The force drawing the lip of the trim against the door jamb is reacted by the inherent resistance of the area of the extruded profile against moving away from the wall. If the extrusion were flimsy, the tongue might easily move away from the wall, and there would be little beneficial ability of the tongue and slot arrangement to draw the lip against the jamb. Therefore, the area of the extrusion that includes the tongue should be attached firmly to the wall, and also, that area should be of robust dimensions, so as to be capable of handling the forces acting on the tongue without undue deflection.

FIG. 14 shows the assembled trim. The fasteners 349 holding the trim to the stud 350 should be reasonably close together, because the plastic is not firmly held against the wall in the spaces between the fasteners, and the profile of the plastic extrusion is not so rigid in the plane at right-angles to wall. On the other hand, the tongue 345 itself, having a considerable height in the direction at right-angles to the wall, lends rigidity for helping keep the extruded profile rigid in the along-the-jamb sense, i.e. in the intervals between the fasteners. Besides not being spaced too far apart, the fasteners 349 should be as close to the tongue as can reasonably be done, as shown in FIG. 14.

As shown in FIG. 14, the trim-installation-contractor should be careful to cut the shims 352 off short. When the trim is being nailed to the wall directly, a slight protrusion of the shims could be accommodated by inserting more nails through the trim. But the contractor has to be more careful now, because with the present trim, if the shims protrude even slightly proud over the surface, it can be expected that a gap will appear between the inner lip of the trim and the door jamb.

+ + + + + + +

__Your objective__
Continue the passage on extruded door trim from the point where it ends.

+ + + + + + +

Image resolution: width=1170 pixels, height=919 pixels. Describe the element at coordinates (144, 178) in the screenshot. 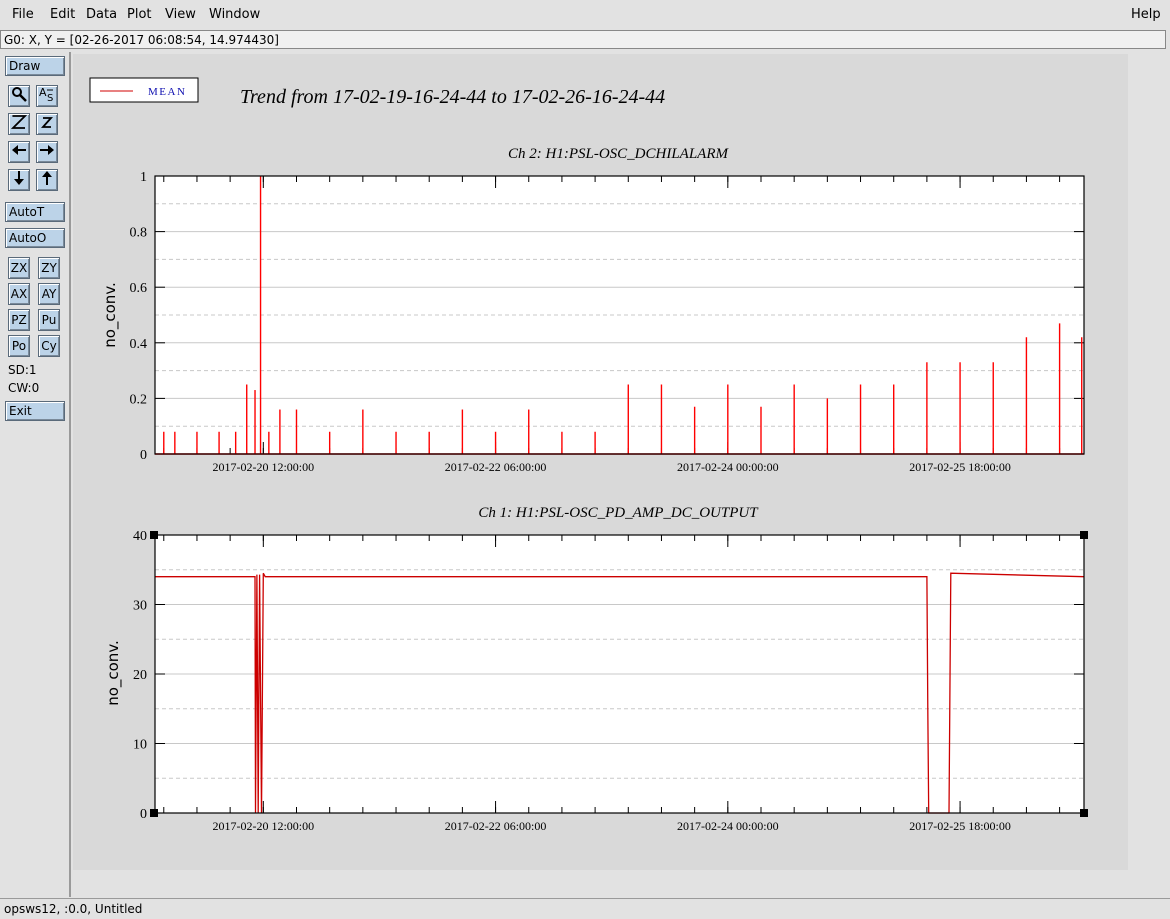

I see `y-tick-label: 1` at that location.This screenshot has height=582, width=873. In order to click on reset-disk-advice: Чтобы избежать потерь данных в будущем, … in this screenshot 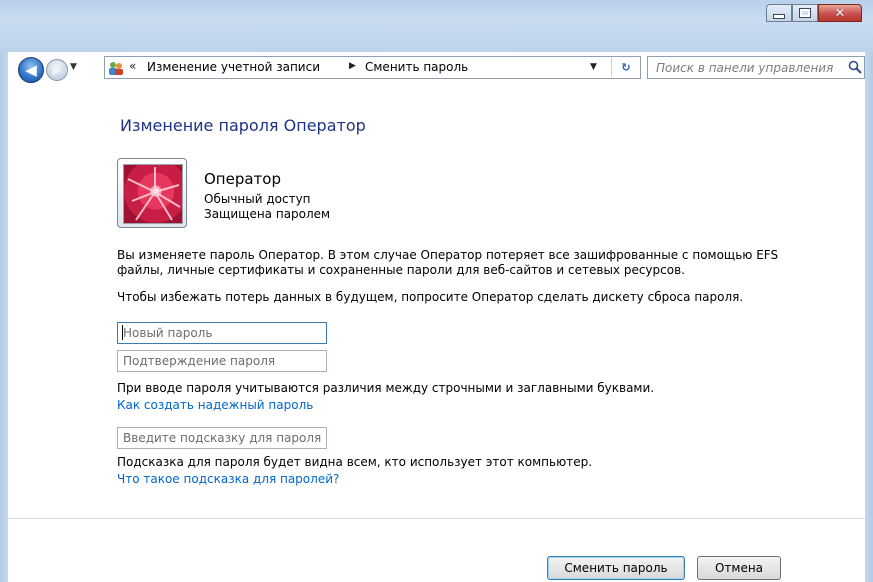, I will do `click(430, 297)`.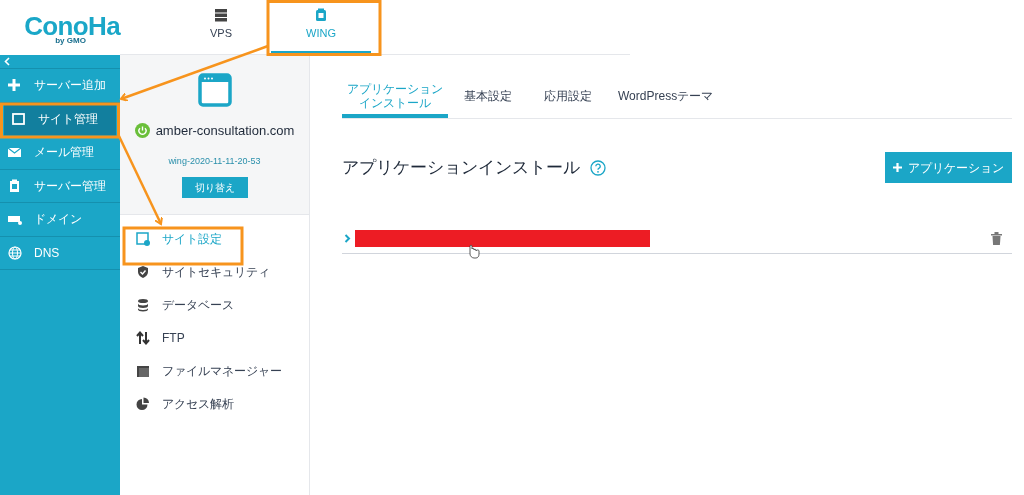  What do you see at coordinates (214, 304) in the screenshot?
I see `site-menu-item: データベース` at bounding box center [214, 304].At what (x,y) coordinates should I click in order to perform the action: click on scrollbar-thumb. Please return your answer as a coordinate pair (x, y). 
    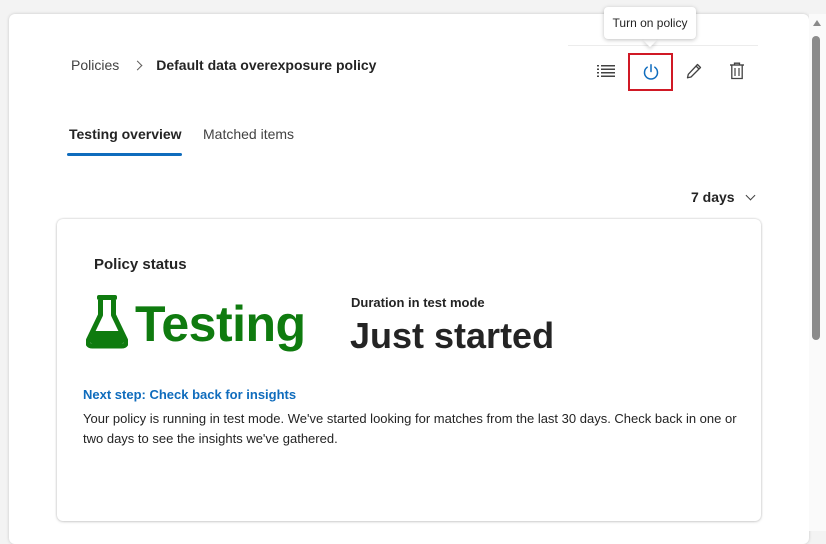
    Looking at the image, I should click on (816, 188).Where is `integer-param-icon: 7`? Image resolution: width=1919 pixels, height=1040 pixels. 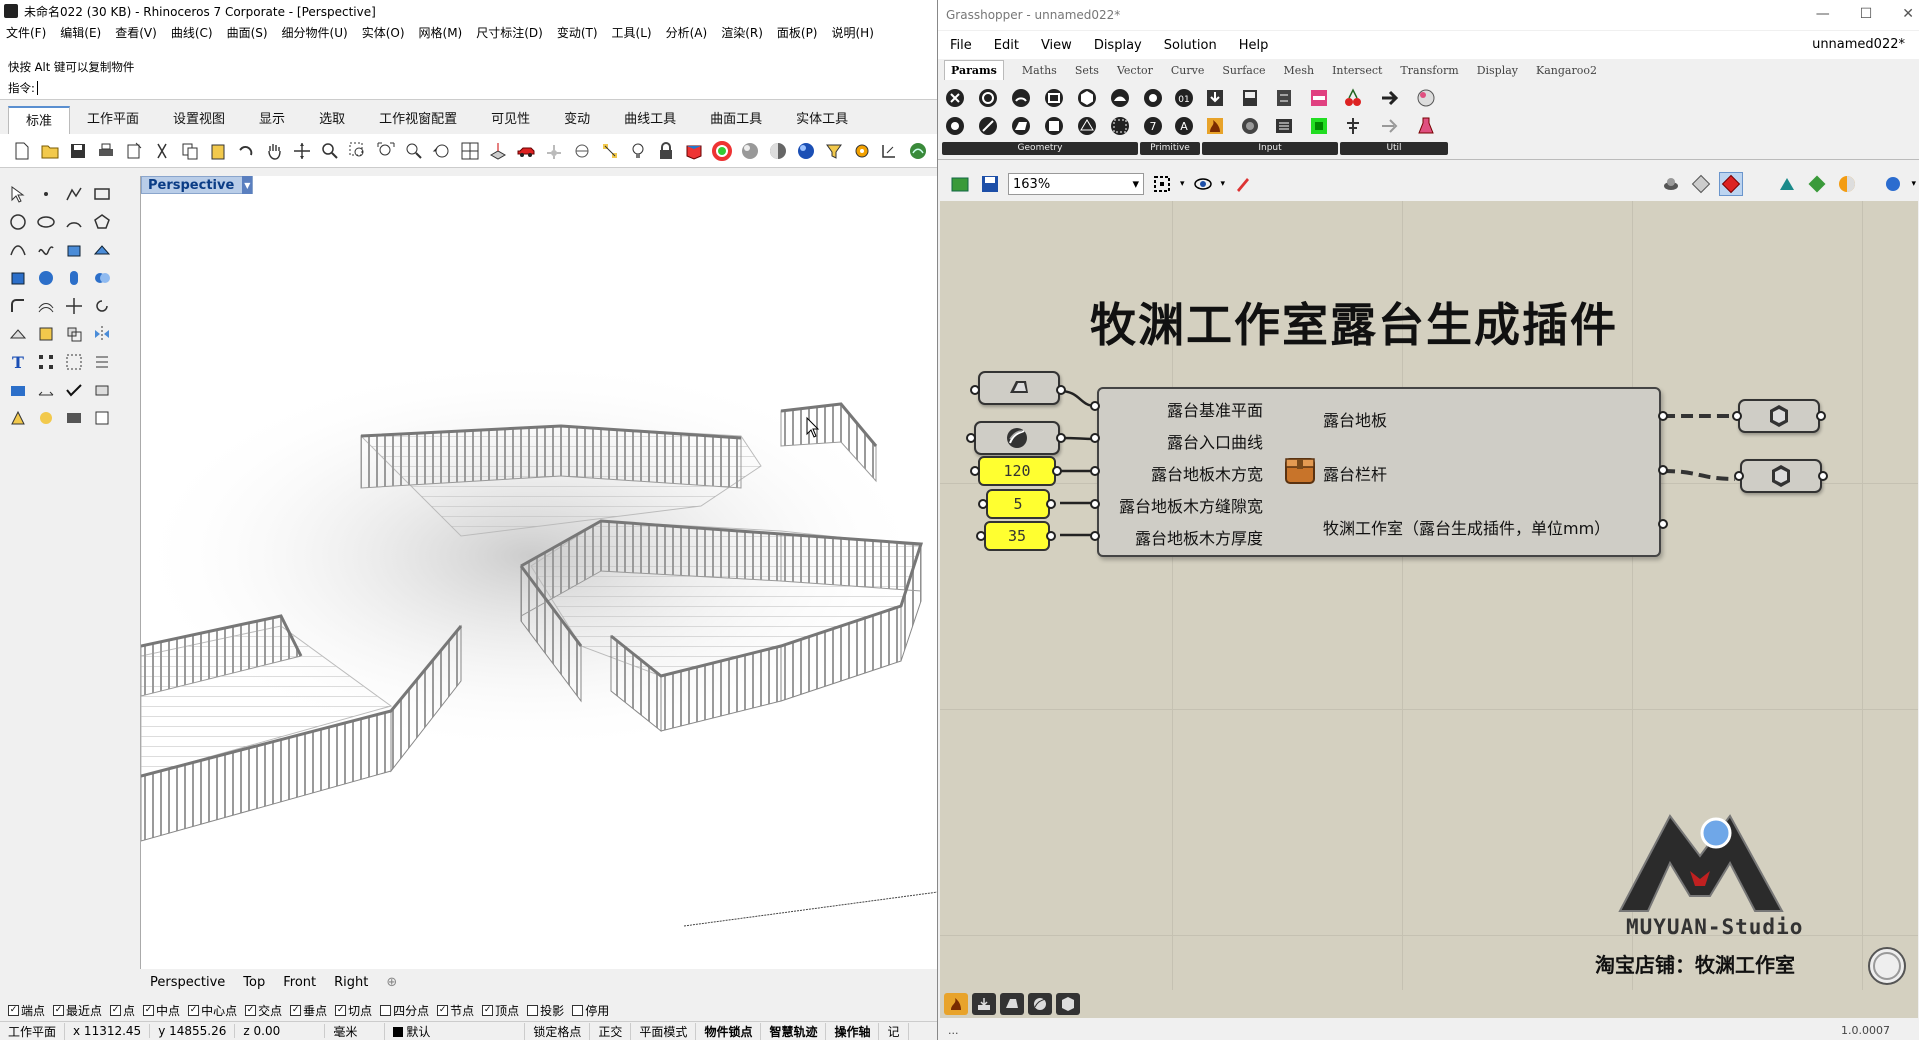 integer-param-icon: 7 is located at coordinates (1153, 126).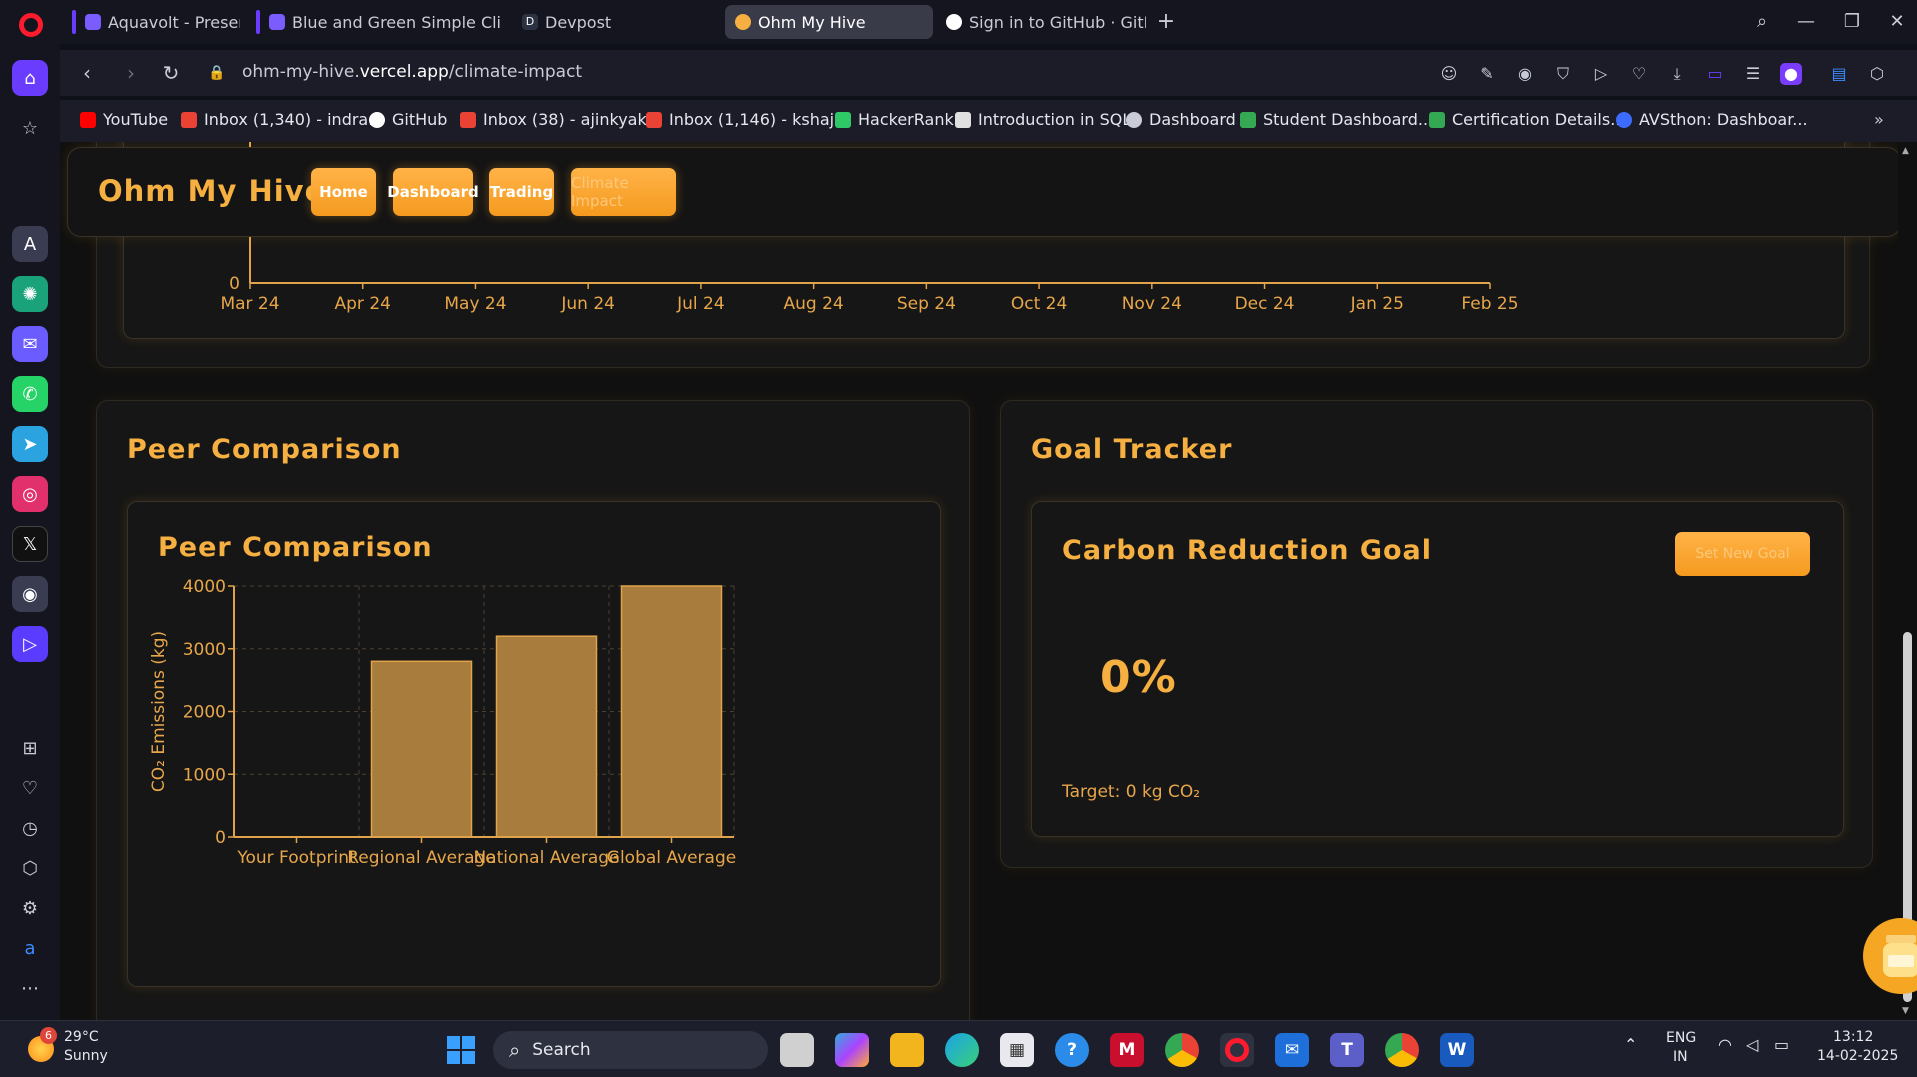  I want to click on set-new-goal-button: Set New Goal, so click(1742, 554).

+ + + + + + +

__The answer__
In cases where it can be relied on that the shims, where present, will be recessed below the level of the edge of the door jamb, as shown in FIG. 15, a further enhancement to the extruded profile of the plastic strip can be provided, as shown. Here, there is room for a springy arm 354, on which the tongue can be mounted. A suitable degree of resilience can be built into the springy arm 354, whereby the tongue is able to exert forces on the slot (i.e. forces drawing the lip of the trim into contact with the door jamb) over a wider tolerance range of undulations of the jamb. That is to say, the resilience of the arm 354 enables the FIG. 15 version to accommodate a greater range of undulations of the jamb.

FIG. 16 shows another alternative version, which is similar to the system of FIG. 1, in that a barbed projection 356 firmly retains the inner edge of the extruded profile in a complementary groove in the jamb.

As will be appreciated, the action of the tongue and the corresponding slot relies on the fact that the spline 323 is present. The spline enables a large force between the tongue and the slot to be applied, and to be reacted. It will be noted that the forces as described are generated without the wood being called upon to bend, nor even to snap into an indentation or over a promontory.

FIG. 17 shows the tongue angled the other way. This is less preferred, in that when pieces are to be mitred at the corners, it is easier to assemble mitred pieces from the outside in, rather than from the inside out. Also, angling the tongue the other way puts the wood in tension, whereby the wood is inevitably more likely to crack than where the wood is put under compression.

Claims (23)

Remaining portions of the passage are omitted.